Меня прежде всего интересует негарантированность различия «совести» и совестиѰ, а именно то, что «совесть» в любой момент может обернуться совестьюѰ. Носитель того или другого, отдающий себе отчет в том, что он носитель того или другого, может не столько окончательно укорениться на территории «совести», сколько научиться жить под угрозой совестиѰ. Различие, которое я провожу – это не различие между подлинным и неподлинным, а скорее различие между «предположительно подлинным» и явной подделкойѰ. Заключенное в кавычки всегда может обернуться подобием.
Можно задать такой способ выражения, что эта проблема, в принципе, не возникнет, например, говорить о: а) совести, «основанной на проживании», и б) «навязанной» совести, или об: а) «основанном на опыте», и б) «почерпнутом извне». Трудность здесь в следующем: навязанное как раз и претендует на то, что оно основано на «проживании»; почерпнутое извне успешно внедряется в форме «личного опыта». При этом сам способ говорить помещает нас в привилегированное положение проживающего, испытывающего на опыте: у нас есть эксклюзивные данные, ведь никто не наблюдал за нами «изнутри» скрупулезнее, чем мы сами.
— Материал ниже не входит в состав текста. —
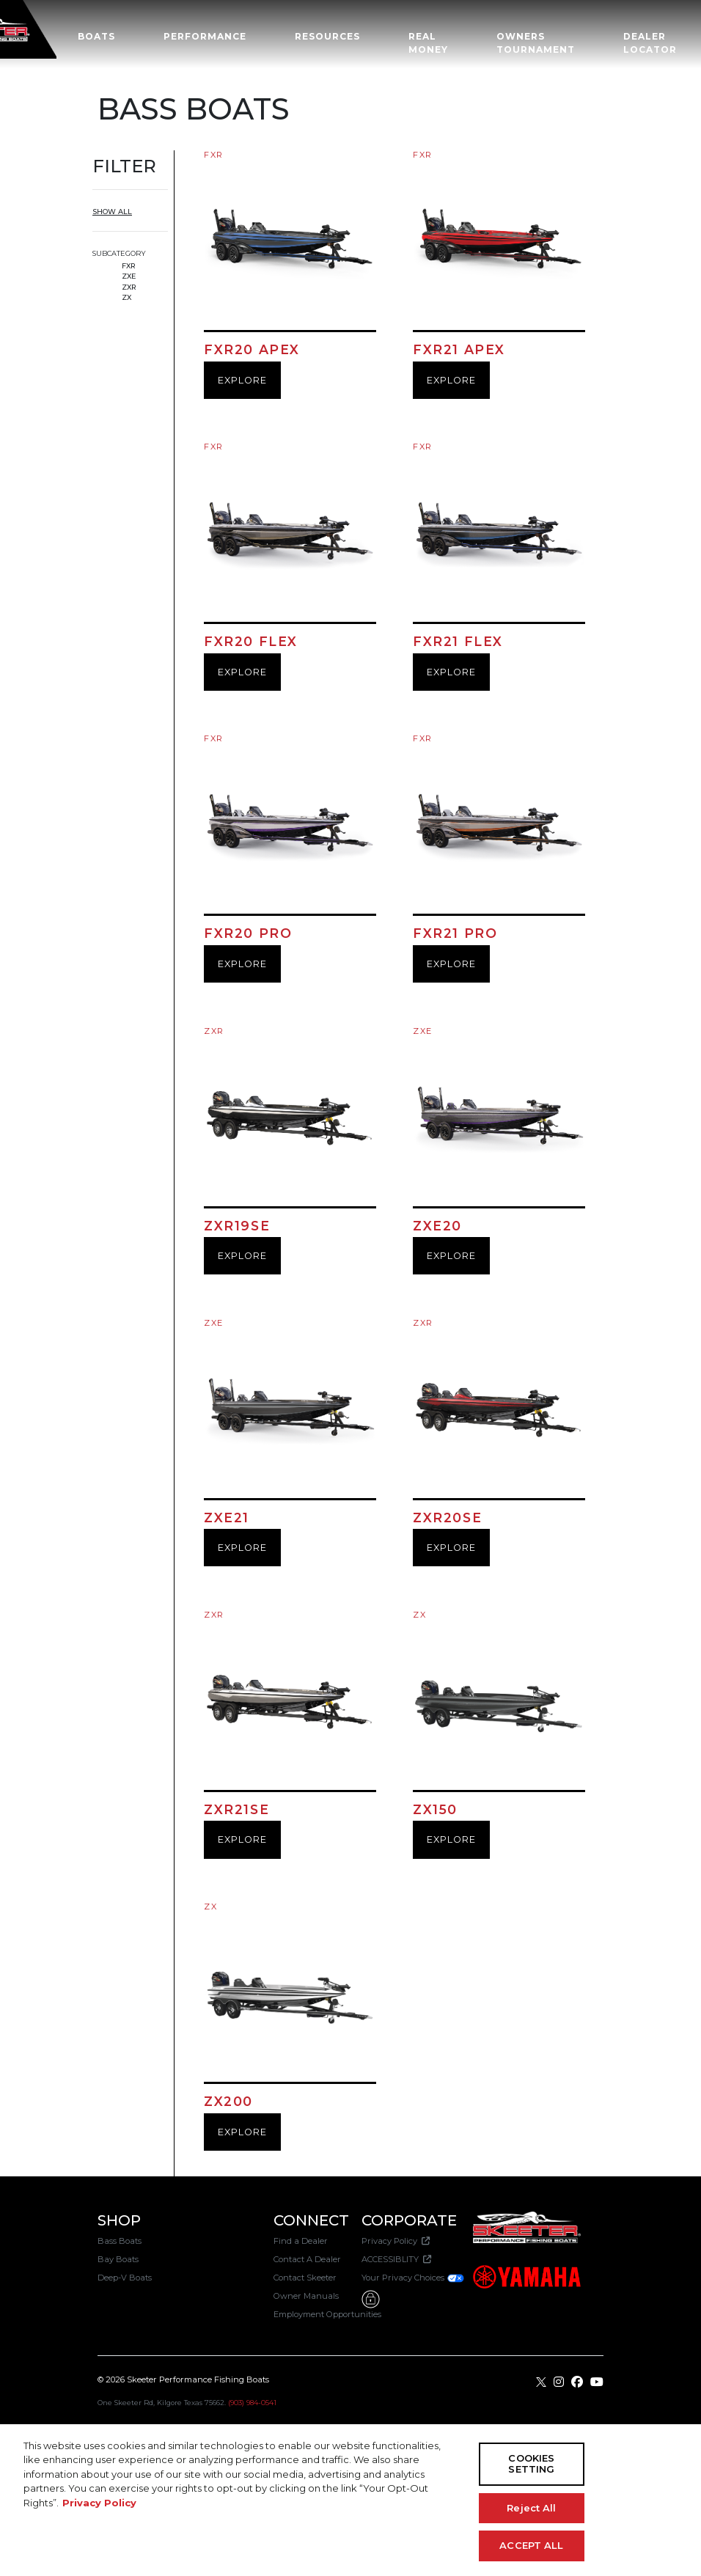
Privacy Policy (395, 2241)
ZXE (129, 276)
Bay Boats (118, 2259)
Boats (96, 36)
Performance (205, 36)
Но, как сказал классик: «Я не эксперт по собственной боли и не наблюдаю ее с чертовски (angelically) выгодной позиции; я – просто человек, испытывающий боль и говорящий, что это так» (Райл [1958] 2006, 88). Положение единственного в своем роде эксперта по самому себе чревато злоупотреблением. Здесь недостаточно привычки к самоанализу и принципа доверия себе, так как ничто не мешает им выстроиться в форме самоподтверждающего, самоподдерживающего самообмана. При этом такой способ выражения («основанное на проживании» против «навязанного») избавляет от необходимости ставить вопрос о совестиѰ, винеѰ и долгеѰ, да, по сути, и лишает такой возможности, поскольку интересующие меня феномены становятся невидны.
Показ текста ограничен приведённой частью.